Excerpted passage ->
===
In this action by inmates of the Long Island Correctional Facility (LICF), defendants appeal from an order of the United States District Court for the Eastern District of New York, Frank X. Altimari, Judge, that granted the inmates’ application for a preliminary injunction prohibiting defendants from closing LICF pending a trial on the merits. Finding no abuse of discretion, we affirm.
Background
In June of 1982, the New York State correctional system was filled to 114 percent of its permanent housing capacity for prisoners. As part of an ongoing response to the need for additional prison space, the state Department of Correctional Services (DOCS) converted part of the Pilgrim State Psychiatric Center at West Brentwood, Long Island, into the medium-security LICF in July of 1982.
===
Information supplied ->
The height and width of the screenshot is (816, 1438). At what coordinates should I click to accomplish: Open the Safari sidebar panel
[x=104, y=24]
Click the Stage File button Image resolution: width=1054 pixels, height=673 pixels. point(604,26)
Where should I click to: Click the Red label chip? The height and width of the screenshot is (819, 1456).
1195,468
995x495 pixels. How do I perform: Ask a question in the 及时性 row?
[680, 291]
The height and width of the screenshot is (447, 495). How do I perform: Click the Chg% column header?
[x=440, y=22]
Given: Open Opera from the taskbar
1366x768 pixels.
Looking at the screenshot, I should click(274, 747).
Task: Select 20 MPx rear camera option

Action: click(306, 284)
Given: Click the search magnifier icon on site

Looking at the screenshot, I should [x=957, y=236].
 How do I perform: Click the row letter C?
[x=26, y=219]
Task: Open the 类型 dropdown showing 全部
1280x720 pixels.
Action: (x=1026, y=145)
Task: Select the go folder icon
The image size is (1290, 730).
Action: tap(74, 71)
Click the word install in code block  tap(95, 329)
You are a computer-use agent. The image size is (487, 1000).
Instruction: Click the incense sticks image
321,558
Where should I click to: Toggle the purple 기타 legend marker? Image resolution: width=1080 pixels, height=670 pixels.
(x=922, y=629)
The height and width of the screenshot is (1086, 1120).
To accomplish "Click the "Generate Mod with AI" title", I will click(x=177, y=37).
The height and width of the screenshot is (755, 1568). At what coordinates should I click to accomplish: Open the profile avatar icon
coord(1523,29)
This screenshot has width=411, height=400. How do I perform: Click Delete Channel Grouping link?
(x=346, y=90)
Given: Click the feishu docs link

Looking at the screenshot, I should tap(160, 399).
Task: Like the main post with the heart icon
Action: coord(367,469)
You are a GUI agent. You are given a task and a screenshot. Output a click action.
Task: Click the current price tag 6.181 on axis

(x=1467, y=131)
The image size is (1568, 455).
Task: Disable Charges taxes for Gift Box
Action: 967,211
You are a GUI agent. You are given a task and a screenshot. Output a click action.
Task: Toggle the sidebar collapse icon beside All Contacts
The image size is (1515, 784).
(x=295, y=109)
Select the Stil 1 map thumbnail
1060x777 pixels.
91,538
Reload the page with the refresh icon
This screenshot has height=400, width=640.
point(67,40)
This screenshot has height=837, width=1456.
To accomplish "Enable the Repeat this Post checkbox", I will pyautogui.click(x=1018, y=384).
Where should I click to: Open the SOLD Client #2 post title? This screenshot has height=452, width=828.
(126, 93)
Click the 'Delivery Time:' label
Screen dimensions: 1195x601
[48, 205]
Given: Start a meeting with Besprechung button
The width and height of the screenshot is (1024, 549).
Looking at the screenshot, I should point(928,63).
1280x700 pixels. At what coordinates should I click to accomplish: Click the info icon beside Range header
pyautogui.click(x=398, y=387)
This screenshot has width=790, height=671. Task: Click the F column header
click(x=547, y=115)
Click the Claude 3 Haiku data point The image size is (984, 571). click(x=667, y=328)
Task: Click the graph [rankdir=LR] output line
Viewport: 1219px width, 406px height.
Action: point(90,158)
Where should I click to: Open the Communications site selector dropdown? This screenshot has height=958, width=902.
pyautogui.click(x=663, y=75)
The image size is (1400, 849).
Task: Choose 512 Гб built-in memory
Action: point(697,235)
===
Exercise details ->
Retype the passage on the Long Island Correctional Facility appeal word for word, from start to finish. The data can be set aside here.

Answer ->
In this action by inmates of the Long Island Correctional Facility (LICF), defendants appeal from an order of the United States District Court for the Eastern District of New York, Frank X. Altimari, Judge, that granted the inmates’ application for a preliminary injunction prohibiting defendants from closing LICF pending a trial on the merits. Finding no abuse of discretion, we affirm.
Background
In June of 1982, the New York State correctional system was filled to 114 percent of its permanent housing capacity for prisoners. As part of an ongoing response to the need for additional prison space, the state Department of Correctional Services (DOCS) converted part of the Pilgrim State Psychiatric Center at West Brentwood, Long Island, into the medium-security LICF in July of 1982.